Sebagai informasi, Tentara Nasional Indonesia (TNI) adalah garda terdepan dalam menjaga kedaulatan Negara Kesatuan Republik Indonesia (NKRI). TNI terbagi menjadi tiga matra utama dengan tugas spesifik:
- TNI Angkatan Darat (AD): Penjaga kedaulatan di wilayah daratan.
- TNI Angkatan Laut (AL): Penguasa dan penjaga keamanan di wilayah perairan/laut.
- TNI Angkatan Udara (AU): Penjaga kedaulatan di ruang udara Indonesia.
Tidak Ada Anak Bodoh
Sebagai pelajar, wujud Cinta Tanah Air tidak harus dengan mengangkat senjata. Hal itu sebab masa depan bangsa ada di tangan generasi muda.
Pesan Utama dari Bapak Agung berpesan agar mengingat bahwa tidak ada anak yang bodoh. “Tidak ada anak yang bodoh, yang ada hanya anak yang malas belajar” tuturnya.
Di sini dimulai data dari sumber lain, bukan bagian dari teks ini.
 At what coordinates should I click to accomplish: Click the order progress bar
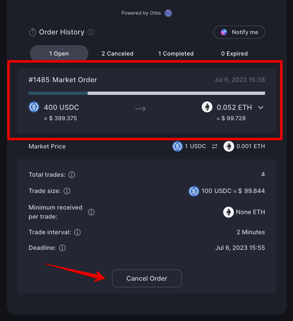(x=146, y=93)
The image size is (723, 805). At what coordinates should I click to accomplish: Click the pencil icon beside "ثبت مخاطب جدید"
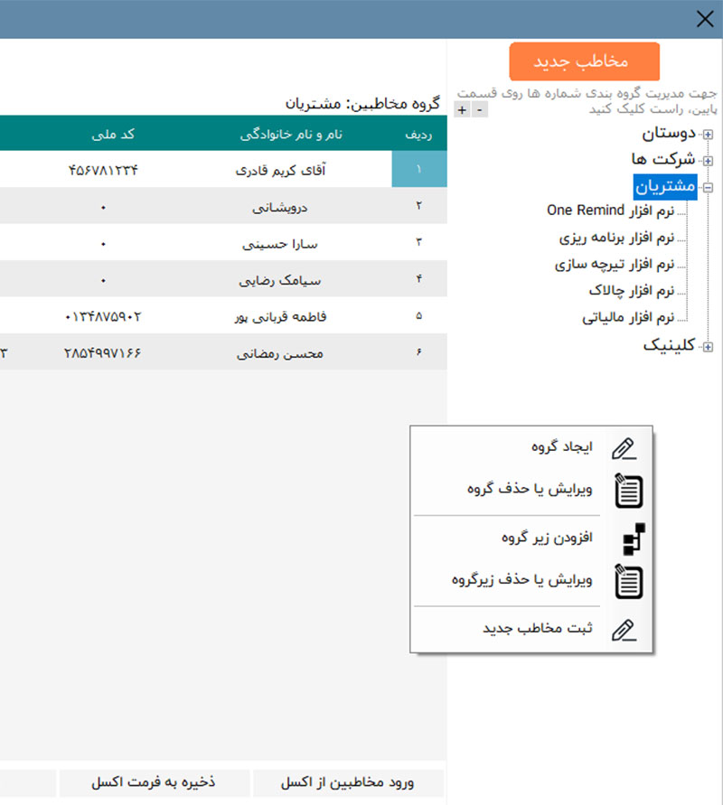click(x=624, y=630)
Sebab, kecerdasan adalah hasil dari ketekunan, bukan sekadar bakat lahir.
Selain itu, ia juga mengajarkan perihal Kedisiplinan yang tidak mengenal ruang dan waktu.
Di Sekolah & Luar Sekolah: Mematuhi peraturan tertulis (tata tertib) dan peraturan tidak tertulis seperti etika dan norma saat berinteraksi dengan masyarakat.
Bagaimana cara kita meniru semangat juang TNI dalam skala pelajar? Jawabannya adalah Manajemen Waktu dan Disiplin Diri. Langkah praktis mengelola waktu dari bangun tidur hingga tidur lagi:
- Pagi Hari: Bangun tepat waktu, ibadah, dan mempersiapkan perlengkapan sekolah secara mandiri.
- Siang Hari: Fokus penuh saat jam pelajaran dan tidak menunda tugas.
- Sore Hari: Mengasah hobi atau membantu orang tua.
- Malam Hari: Mengevaluasi pelajaran hari ini, merencanakan jadwal esok hari, dan istirahat yang cukup agar tubuh tetap bugar.
Sehingga dengan meneladani struktur dan disiplin TNI, serta memegang teguh etika di mana pun kita berada, kita telah melangkah menjadi pahlawan masa kini bagi diri sendiri dan bangsa.